** GIVEN REQUEST **
Substitute "screen agent" for "GUI agent" throughout the lines below and write them out again in full, with nothing else changed.
---------- THE RECORDS ----------
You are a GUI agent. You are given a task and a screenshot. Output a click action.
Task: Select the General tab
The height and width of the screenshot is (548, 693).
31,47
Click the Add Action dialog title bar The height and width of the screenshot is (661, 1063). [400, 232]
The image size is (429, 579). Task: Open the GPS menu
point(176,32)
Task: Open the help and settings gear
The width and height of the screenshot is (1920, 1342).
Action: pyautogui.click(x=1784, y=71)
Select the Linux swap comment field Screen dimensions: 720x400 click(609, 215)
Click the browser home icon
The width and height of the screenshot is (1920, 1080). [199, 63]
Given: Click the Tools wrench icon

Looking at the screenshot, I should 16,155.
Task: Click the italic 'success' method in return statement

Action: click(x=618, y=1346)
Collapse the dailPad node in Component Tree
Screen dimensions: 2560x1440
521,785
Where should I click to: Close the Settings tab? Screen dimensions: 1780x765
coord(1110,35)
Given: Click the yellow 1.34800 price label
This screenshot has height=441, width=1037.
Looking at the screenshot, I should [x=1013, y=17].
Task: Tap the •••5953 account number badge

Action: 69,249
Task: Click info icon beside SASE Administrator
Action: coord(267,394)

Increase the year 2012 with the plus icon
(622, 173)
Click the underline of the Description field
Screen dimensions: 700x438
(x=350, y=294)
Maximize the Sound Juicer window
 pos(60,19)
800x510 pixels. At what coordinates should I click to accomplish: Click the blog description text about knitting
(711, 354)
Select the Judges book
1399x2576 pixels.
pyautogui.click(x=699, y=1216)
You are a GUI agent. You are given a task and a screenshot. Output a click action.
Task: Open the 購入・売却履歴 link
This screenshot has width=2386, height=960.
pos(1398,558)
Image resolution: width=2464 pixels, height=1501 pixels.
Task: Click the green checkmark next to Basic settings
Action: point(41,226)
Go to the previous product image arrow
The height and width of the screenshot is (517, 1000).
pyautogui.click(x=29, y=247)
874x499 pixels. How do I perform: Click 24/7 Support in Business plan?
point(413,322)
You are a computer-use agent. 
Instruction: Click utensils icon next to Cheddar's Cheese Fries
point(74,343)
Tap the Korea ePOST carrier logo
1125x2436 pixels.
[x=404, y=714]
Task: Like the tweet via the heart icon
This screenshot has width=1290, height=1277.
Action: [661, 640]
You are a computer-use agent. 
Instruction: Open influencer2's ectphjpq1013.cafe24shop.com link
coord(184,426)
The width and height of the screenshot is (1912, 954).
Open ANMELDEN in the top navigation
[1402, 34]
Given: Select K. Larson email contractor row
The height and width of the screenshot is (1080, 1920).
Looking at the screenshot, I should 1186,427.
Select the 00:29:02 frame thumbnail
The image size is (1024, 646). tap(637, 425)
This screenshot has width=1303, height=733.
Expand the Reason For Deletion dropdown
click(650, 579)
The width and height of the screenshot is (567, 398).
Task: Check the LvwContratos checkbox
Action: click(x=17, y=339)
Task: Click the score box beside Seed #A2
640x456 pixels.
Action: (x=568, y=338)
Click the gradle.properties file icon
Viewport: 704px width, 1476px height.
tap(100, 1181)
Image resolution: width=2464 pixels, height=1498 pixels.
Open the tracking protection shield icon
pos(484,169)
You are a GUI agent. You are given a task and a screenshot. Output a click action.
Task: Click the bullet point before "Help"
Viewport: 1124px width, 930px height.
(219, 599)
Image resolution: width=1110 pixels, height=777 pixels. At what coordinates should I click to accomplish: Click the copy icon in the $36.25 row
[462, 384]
----------
** TASK RESULT **
You are a screen agent. You are given a task and a screenshot. Output a click action.
Task: Select the General tab
The height and width of the screenshot is (548, 693).
31,47
Click the Add Action dialog title bar The height and width of the screenshot is (661, 1063). [400, 232]
The image size is (429, 579). Task: Open the GPS menu
point(176,32)
Task: Open the help and settings gear
The width and height of the screenshot is (1920, 1342).
Action: pyautogui.click(x=1784, y=71)
Select the Linux swap comment field Screen dimensions: 720x400 click(609, 215)
Click the browser home icon
The width and height of the screenshot is (1920, 1080). [199, 63]
Given: Click the Tools wrench icon

Looking at the screenshot, I should 16,155.
Task: Click the italic 'success' method in return statement

Action: click(x=618, y=1346)
Collapse the dailPad node in Component Tree
Screen dimensions: 2560x1440
521,785
Where should I click to: Close the Settings tab? Screen dimensions: 1780x765
coord(1110,35)
Given: Click the yellow 1.34800 price label
This screenshot has height=441, width=1037.
Looking at the screenshot, I should [x=1013, y=17].
Task: Tap the •••5953 account number badge

Action: 69,249
Task: Click info icon beside SASE Administrator
Action: coord(267,394)

Increase the year 2012 with the plus icon
(622, 173)
Click the underline of the Description field
Screen dimensions: 700x438
(x=350, y=294)
Maximize the Sound Juicer window
 pos(60,19)
800x510 pixels. At what coordinates should I click to accomplish: Click the blog description text about knitting
(711, 354)
Select the Judges book
1399x2576 pixels.
pyautogui.click(x=699, y=1216)
You are a screen agent. You are given a task and a screenshot. Output a click action.
Task: Open the 購入・売却履歴 link
This screenshot has width=2386, height=960.
pos(1398,558)
Image resolution: width=2464 pixels, height=1501 pixels.
Task: Click the green checkmark next to Basic settings
Action: point(41,226)
Go to the previous product image arrow
The height and width of the screenshot is (517, 1000).
pyautogui.click(x=29, y=247)
874x499 pixels. How do I perform: Click 24/7 Support in Business plan?
point(413,322)
You are a computer-use agent. 
Instruction: Click utensils icon next to Cheddar's Cheese Fries
point(74,343)
Tap the Korea ePOST carrier logo
1125x2436 pixels.
[x=404, y=714]
Task: Like the tweet via the heart icon
This screenshot has width=1290, height=1277.
Action: [661, 640]
You are a computer-use agent. 
Instruction: Open influencer2's ectphjpq1013.cafe24shop.com link
coord(184,426)
The width and height of the screenshot is (1912, 954).
Open ANMELDEN in the top navigation
[1402, 34]
Given: Select K. Larson email contractor row
The height and width of the screenshot is (1080, 1920).
Looking at the screenshot, I should 1186,427.
Select the 00:29:02 frame thumbnail
The image size is (1024, 646). tap(637, 425)
This screenshot has width=1303, height=733.
Expand the Reason For Deletion dropdown
click(650, 579)
The width and height of the screenshot is (567, 398).
Task: Check the LvwContratos checkbox
Action: click(x=17, y=339)
Task: Click the score box beside Seed #A2
640x456 pixels.
Action: (x=568, y=338)
Click the gradle.properties file icon
Viewport: 704px width, 1476px height.
tap(100, 1181)
Image resolution: width=2464 pixels, height=1498 pixels.
Open the tracking protection shield icon
pos(484,169)
You are a screen agent. You are given a task and a screenshot. Output a click action.
Task: Click the bullet point before "Help"
Viewport: 1124px width, 930px height.
(219, 599)
Image resolution: width=1110 pixels, height=777 pixels. At what coordinates should I click to accomplish: Click the copy icon in the $36.25 row
[462, 384]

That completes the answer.